To do — Everything from the line containing "Image resolution: width=1072" to the last line of the listing below should be restated exactly, both ends included, with nothing added and the pictures omitted.

Available data —
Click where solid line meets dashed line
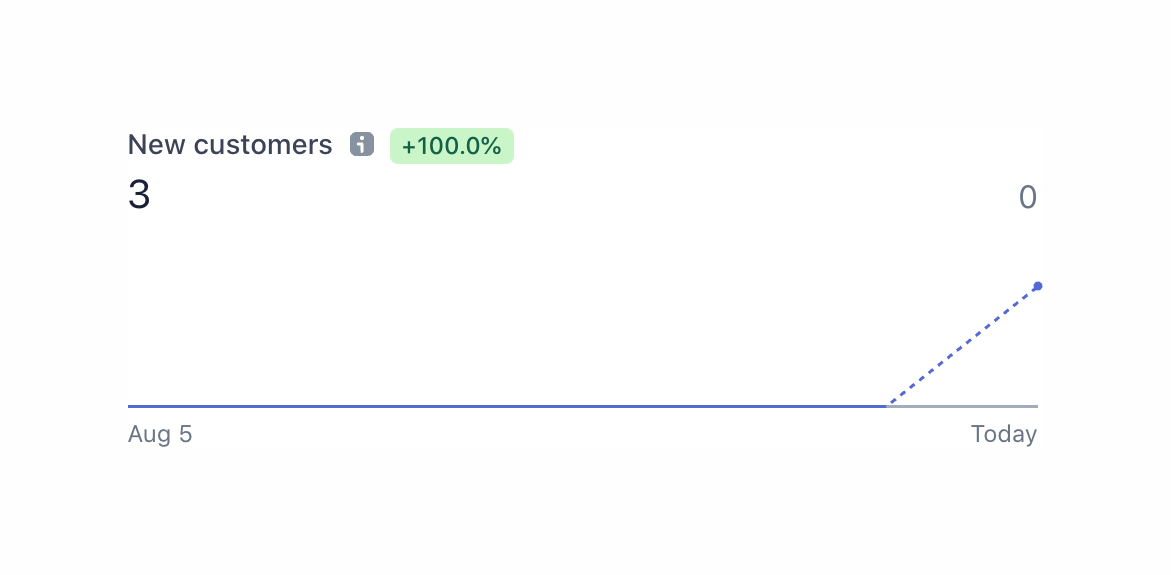 coord(887,406)
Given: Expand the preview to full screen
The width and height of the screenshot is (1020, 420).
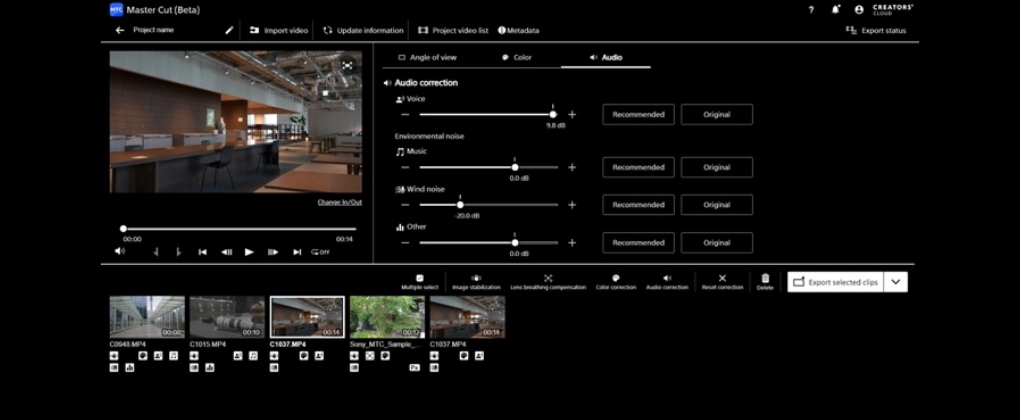Looking at the screenshot, I should pyautogui.click(x=347, y=65).
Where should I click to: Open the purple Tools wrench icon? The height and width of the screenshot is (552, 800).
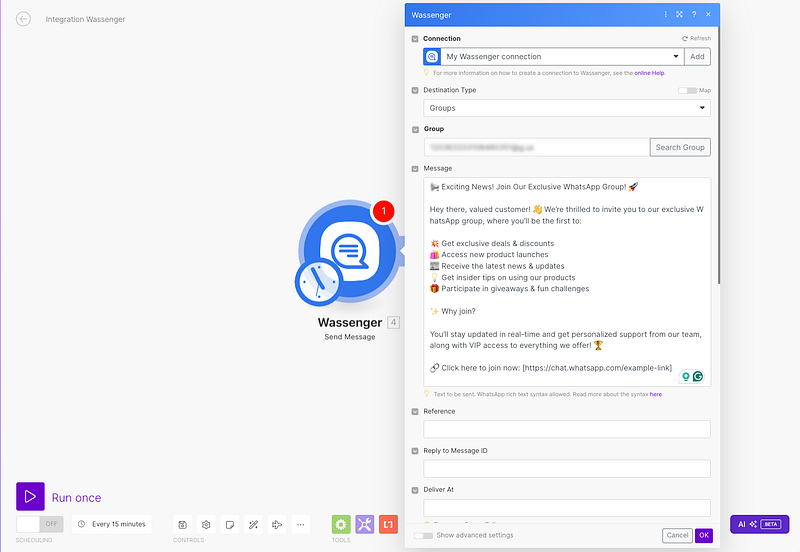pos(365,524)
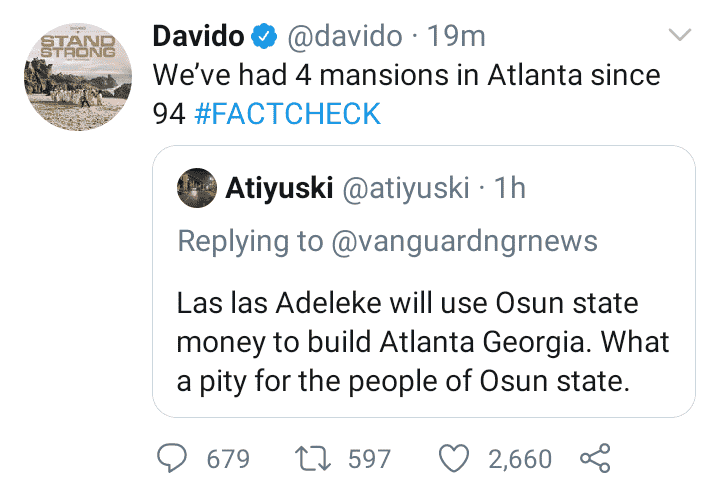Image resolution: width=720 pixels, height=494 pixels.
Task: Click the blue verified badge
Action: click(x=263, y=38)
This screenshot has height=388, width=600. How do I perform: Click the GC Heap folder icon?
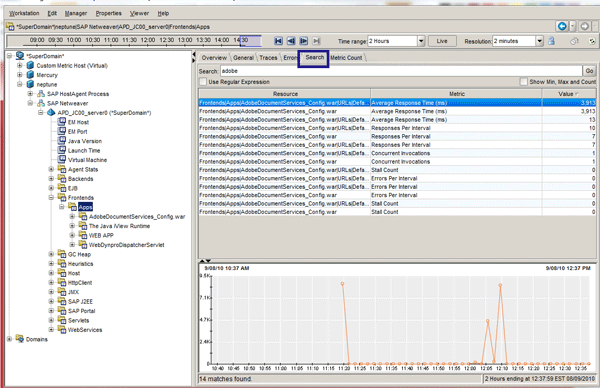[x=62, y=254]
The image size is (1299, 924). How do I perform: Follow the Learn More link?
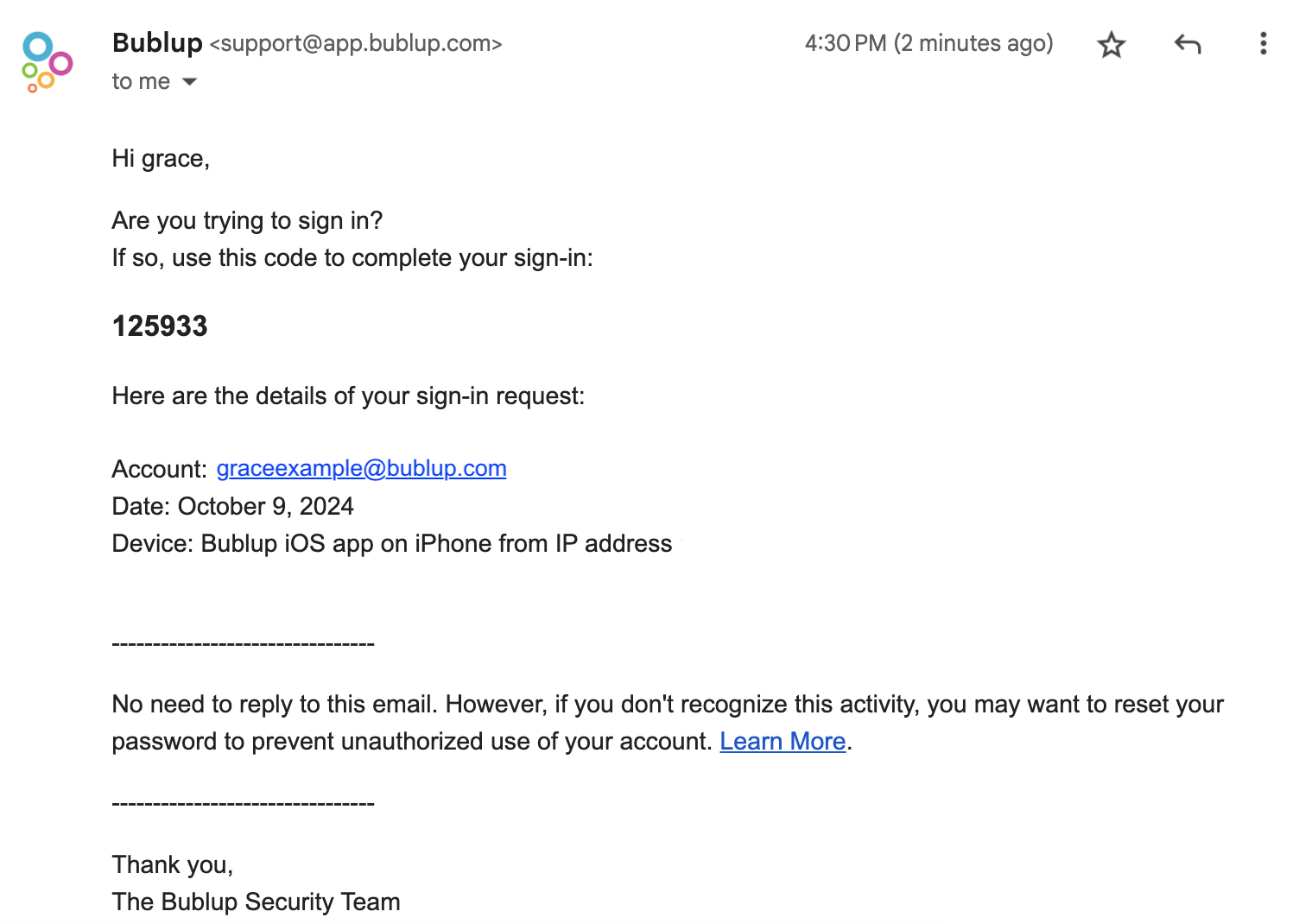pyautogui.click(x=783, y=742)
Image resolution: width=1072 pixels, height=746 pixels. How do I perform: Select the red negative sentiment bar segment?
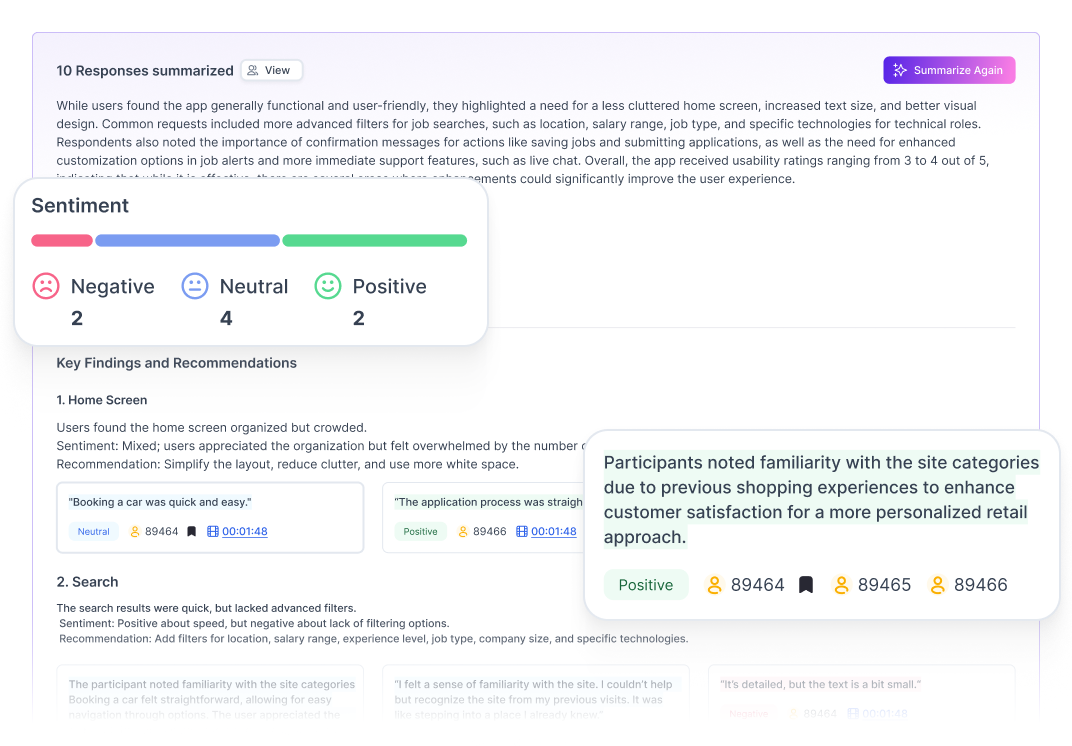62,241
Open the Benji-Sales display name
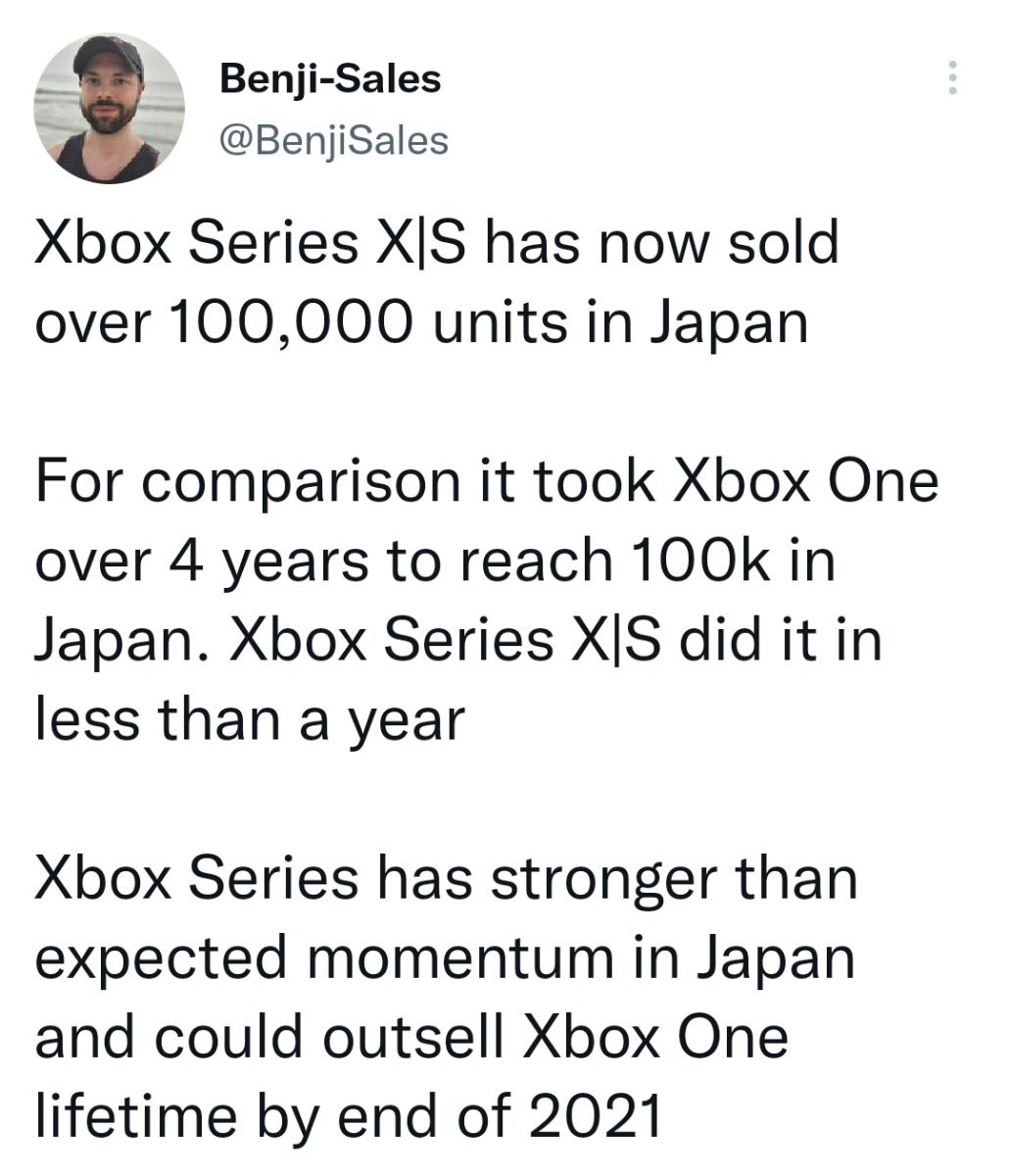1009x1176 pixels. tap(331, 79)
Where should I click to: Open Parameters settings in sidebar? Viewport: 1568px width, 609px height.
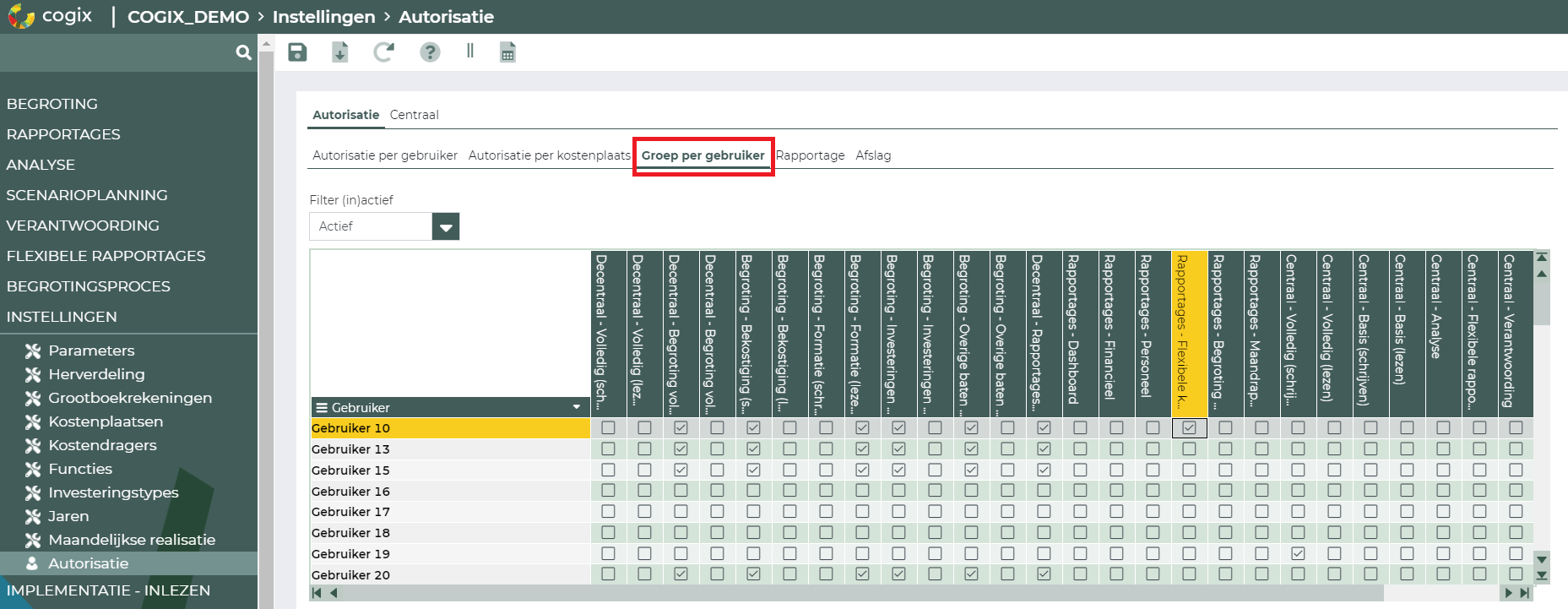(x=91, y=351)
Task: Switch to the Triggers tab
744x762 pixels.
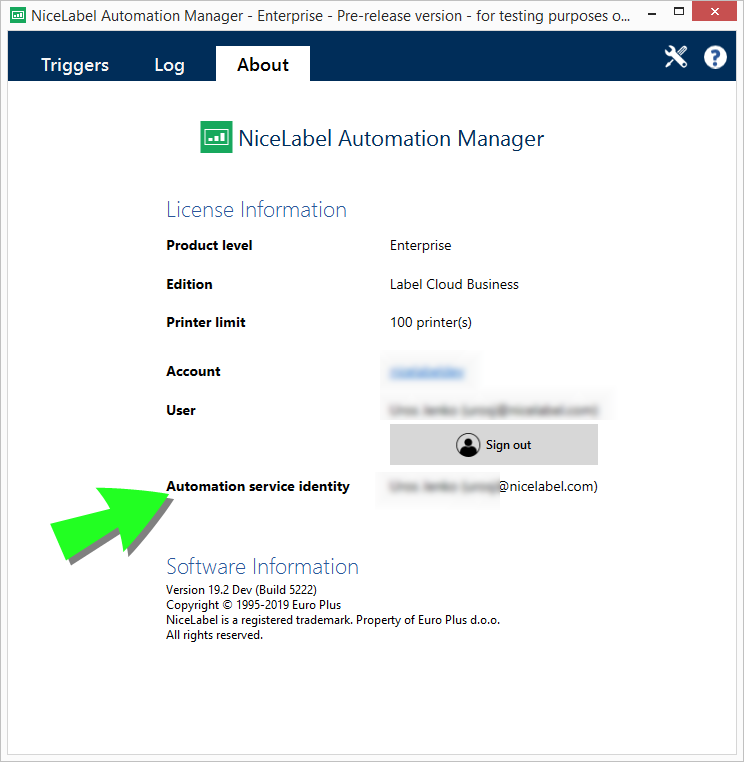Action: click(x=75, y=65)
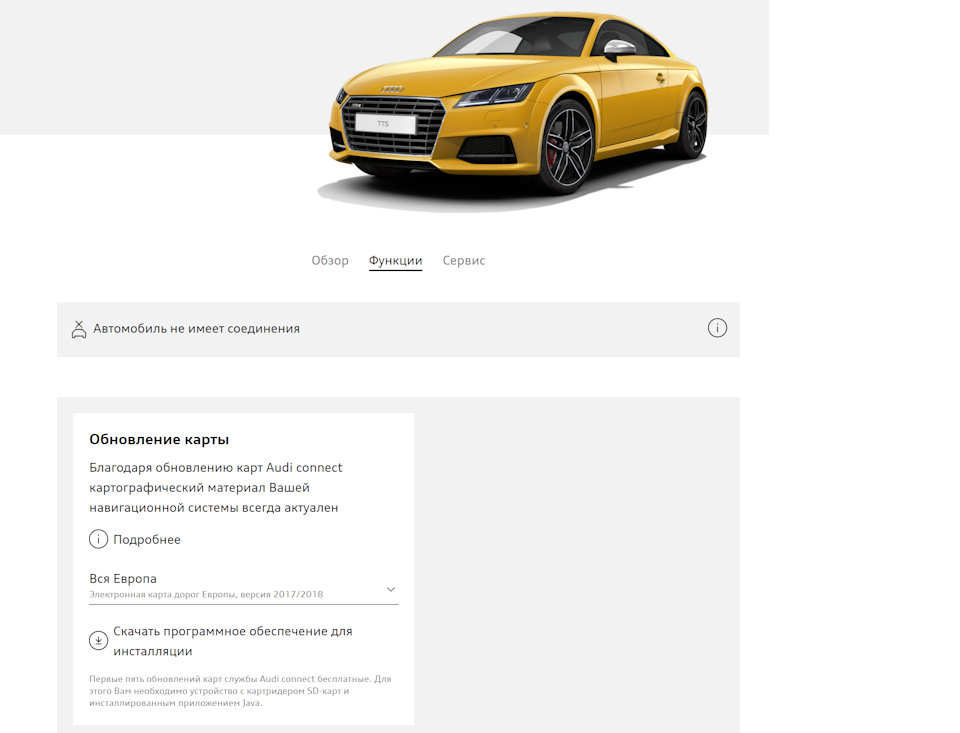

Answer box —
Image resolution: width=1072 pixels, height=746 pixels. How do I perform: Select the red negative sentiment bar segment?
62,241
Open the Benji-Sales display name
1009x1176 pixels. tap(331, 79)
Where should I click to: Open Parameters settings in sidebar? Viewport: 1568px width, 609px height.
(x=91, y=351)
Task: Switch to the Triggers tab
744x762 pixels.
Action: click(x=75, y=65)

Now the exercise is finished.